• _Provided data_
>> start

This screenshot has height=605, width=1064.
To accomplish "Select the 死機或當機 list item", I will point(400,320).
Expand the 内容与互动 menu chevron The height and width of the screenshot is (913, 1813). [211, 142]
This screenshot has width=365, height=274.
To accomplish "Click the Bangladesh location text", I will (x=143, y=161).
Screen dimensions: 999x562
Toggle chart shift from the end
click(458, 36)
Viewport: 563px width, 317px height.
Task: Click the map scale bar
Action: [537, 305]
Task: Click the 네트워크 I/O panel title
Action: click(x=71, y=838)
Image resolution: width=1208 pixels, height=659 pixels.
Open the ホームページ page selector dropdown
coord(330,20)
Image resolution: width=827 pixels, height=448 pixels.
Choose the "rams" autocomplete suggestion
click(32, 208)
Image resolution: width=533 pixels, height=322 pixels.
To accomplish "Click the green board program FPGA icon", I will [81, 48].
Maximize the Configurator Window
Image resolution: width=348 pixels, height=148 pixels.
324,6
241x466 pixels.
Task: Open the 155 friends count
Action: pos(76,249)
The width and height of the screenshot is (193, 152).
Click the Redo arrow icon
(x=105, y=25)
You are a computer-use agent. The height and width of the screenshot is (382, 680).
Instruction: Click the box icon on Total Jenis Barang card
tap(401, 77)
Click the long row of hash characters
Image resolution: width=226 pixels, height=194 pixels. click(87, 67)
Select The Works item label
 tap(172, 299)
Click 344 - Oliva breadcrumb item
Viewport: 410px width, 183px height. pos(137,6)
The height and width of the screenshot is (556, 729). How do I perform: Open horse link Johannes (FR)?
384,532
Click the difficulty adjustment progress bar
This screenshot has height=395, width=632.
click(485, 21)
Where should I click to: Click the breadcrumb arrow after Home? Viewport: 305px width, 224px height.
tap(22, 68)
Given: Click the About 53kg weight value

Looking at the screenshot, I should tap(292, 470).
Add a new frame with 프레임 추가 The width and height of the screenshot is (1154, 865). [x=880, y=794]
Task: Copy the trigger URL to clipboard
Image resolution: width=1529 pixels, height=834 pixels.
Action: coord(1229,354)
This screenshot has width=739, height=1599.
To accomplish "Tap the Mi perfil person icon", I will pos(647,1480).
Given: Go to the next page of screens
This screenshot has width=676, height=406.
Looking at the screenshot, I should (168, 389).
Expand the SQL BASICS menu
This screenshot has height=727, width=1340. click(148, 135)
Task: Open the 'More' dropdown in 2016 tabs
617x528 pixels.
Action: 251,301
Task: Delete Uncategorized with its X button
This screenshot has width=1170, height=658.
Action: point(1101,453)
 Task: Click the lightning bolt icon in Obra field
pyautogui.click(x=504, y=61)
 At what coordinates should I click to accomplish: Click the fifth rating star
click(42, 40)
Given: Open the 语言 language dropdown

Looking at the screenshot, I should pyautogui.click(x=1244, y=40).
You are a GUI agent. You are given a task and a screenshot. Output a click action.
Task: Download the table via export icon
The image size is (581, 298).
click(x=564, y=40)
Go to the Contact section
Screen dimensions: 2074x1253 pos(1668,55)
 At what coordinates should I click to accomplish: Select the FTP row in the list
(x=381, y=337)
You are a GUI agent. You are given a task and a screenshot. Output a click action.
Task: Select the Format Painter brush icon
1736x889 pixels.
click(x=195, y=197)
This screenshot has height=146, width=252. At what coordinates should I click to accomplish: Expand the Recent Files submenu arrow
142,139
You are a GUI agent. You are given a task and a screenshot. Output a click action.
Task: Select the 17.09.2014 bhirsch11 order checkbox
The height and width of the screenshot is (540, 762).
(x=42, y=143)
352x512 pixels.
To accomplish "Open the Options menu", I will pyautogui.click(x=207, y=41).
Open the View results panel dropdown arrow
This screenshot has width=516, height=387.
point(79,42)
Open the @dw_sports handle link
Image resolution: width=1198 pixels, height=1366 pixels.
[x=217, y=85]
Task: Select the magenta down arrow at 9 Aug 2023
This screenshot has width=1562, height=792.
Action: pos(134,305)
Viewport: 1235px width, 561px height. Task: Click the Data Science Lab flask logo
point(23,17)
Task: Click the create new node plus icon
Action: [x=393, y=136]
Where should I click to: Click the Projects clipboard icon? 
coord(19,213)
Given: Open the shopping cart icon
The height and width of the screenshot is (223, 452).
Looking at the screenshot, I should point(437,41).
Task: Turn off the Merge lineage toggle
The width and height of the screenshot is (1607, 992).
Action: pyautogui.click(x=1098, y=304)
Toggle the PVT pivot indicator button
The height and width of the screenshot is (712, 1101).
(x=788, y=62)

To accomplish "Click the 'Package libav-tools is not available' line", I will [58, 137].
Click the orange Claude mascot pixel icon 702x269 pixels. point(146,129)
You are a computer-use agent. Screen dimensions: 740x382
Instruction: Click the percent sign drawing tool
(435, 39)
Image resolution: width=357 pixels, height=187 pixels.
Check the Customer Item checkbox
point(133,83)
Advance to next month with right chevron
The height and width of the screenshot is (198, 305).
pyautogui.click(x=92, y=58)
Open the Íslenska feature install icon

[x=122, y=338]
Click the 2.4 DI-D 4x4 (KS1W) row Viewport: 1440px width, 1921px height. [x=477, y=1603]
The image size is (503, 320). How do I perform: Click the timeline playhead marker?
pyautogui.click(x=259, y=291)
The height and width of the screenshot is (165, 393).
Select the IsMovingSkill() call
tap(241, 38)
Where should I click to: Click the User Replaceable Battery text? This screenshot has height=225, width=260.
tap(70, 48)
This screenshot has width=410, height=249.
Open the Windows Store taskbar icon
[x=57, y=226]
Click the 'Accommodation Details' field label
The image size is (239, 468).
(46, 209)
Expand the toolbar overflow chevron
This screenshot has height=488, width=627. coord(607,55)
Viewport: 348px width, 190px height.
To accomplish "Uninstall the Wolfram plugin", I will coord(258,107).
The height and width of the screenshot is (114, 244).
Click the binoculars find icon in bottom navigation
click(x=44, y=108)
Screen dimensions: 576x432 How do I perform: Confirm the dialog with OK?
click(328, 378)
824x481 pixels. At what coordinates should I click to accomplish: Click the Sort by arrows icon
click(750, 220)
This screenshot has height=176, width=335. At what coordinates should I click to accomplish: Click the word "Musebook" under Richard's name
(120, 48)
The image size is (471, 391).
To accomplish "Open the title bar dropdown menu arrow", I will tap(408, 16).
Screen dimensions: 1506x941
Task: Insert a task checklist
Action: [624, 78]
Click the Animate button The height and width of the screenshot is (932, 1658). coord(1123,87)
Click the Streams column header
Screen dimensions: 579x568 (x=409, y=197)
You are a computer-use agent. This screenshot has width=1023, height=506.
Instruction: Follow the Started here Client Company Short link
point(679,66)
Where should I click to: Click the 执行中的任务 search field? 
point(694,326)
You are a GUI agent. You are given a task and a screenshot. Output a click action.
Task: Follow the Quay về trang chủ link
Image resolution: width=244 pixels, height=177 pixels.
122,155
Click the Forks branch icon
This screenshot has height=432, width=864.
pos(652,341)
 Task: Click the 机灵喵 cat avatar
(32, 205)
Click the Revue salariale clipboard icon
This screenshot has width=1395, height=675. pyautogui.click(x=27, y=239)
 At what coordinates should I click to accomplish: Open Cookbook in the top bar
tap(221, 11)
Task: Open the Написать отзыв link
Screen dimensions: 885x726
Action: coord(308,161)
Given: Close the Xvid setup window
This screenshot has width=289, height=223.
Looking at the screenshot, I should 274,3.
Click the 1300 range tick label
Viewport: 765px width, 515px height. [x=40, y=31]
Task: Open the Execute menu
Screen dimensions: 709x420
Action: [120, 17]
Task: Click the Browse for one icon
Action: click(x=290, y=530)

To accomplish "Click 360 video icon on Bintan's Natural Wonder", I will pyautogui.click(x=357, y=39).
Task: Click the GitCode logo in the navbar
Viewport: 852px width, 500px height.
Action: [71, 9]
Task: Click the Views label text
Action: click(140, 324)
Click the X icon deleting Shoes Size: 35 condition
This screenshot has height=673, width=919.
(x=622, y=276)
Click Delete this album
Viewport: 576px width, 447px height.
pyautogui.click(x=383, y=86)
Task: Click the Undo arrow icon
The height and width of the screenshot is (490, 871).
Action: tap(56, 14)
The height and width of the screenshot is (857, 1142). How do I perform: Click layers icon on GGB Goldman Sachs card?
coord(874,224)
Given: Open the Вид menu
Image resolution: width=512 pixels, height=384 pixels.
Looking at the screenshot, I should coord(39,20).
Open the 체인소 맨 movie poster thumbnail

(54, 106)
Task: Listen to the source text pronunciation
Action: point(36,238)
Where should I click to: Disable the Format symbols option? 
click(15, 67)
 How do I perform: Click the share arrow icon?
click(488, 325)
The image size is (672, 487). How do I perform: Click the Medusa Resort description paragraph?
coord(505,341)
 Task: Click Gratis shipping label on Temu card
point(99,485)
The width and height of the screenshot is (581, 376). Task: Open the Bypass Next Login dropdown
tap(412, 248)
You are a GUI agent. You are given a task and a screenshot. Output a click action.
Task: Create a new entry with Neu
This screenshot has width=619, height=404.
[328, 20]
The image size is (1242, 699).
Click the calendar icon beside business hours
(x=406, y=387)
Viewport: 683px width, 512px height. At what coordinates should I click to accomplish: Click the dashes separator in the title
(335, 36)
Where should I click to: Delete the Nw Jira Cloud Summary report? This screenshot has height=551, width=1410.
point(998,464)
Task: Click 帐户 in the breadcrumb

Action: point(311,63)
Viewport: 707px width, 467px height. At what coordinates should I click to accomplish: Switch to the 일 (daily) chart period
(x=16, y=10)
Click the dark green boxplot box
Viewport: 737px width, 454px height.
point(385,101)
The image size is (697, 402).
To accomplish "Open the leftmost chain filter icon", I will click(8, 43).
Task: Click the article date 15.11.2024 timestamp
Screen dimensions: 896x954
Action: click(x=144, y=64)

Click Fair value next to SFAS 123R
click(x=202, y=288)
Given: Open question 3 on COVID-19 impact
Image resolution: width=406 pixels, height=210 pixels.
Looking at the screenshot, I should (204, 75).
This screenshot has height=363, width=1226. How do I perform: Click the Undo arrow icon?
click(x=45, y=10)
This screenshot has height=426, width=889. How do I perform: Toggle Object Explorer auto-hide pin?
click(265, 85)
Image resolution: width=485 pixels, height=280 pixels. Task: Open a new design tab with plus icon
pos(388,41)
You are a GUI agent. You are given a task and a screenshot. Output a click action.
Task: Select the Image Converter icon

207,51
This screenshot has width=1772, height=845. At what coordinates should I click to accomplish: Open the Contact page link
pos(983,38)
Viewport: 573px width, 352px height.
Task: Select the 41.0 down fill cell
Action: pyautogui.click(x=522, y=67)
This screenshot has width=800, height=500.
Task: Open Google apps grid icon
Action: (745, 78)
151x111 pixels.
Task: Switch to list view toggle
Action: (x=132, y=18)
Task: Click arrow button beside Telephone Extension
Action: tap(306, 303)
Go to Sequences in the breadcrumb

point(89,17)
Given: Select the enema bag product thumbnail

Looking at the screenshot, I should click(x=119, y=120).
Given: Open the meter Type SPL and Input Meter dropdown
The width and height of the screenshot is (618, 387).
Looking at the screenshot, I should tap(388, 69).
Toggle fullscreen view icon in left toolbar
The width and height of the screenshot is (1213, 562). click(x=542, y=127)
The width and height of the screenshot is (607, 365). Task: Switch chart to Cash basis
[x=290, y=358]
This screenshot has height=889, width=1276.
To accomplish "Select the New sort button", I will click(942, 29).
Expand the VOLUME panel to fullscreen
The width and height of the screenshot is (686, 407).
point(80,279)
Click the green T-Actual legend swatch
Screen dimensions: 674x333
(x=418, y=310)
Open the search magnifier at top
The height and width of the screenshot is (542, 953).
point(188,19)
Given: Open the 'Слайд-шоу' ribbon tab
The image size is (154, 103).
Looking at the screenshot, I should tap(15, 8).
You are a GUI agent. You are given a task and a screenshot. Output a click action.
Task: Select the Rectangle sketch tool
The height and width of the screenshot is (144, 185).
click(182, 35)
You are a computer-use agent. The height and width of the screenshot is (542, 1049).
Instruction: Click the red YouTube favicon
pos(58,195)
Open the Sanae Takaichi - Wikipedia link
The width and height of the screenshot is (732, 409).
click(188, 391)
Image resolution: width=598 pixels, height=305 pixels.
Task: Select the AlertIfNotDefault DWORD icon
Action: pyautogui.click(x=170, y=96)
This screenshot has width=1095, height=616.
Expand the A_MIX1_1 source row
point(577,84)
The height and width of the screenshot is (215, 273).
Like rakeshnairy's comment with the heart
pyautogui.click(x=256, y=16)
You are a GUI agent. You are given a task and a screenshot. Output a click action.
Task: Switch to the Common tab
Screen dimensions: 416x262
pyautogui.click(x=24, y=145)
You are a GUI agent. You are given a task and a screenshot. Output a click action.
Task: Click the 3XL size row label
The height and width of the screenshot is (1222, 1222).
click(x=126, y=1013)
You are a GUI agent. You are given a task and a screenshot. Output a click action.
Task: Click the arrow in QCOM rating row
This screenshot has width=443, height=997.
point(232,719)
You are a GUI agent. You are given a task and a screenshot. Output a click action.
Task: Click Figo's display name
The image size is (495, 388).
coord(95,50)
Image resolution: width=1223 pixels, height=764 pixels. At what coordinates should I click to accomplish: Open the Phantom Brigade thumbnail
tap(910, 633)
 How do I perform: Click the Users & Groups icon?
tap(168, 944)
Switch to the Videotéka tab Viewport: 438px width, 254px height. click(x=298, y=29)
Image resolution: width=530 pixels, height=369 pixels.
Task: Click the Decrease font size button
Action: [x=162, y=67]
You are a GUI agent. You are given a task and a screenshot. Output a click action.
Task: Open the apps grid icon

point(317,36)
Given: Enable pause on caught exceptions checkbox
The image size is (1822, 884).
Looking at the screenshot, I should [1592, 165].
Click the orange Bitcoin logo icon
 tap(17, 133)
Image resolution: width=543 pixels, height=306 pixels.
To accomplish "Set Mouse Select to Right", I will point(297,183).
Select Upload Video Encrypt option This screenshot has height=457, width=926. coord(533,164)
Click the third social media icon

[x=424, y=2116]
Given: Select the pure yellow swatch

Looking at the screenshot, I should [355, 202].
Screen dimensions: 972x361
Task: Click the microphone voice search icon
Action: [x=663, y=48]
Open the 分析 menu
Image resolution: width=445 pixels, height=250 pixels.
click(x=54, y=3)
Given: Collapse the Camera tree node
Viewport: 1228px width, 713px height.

>> end

Return every line of the material above that contains the word "title".

Task: Click the 네트워크 I/O panel title
To accomplish "Open the title bar dropdown menu arrow", I will tap(408, 16).
Viewport: 683px width, 512px height. At what coordinates should I click to accomplish: Click the dashes separator in the title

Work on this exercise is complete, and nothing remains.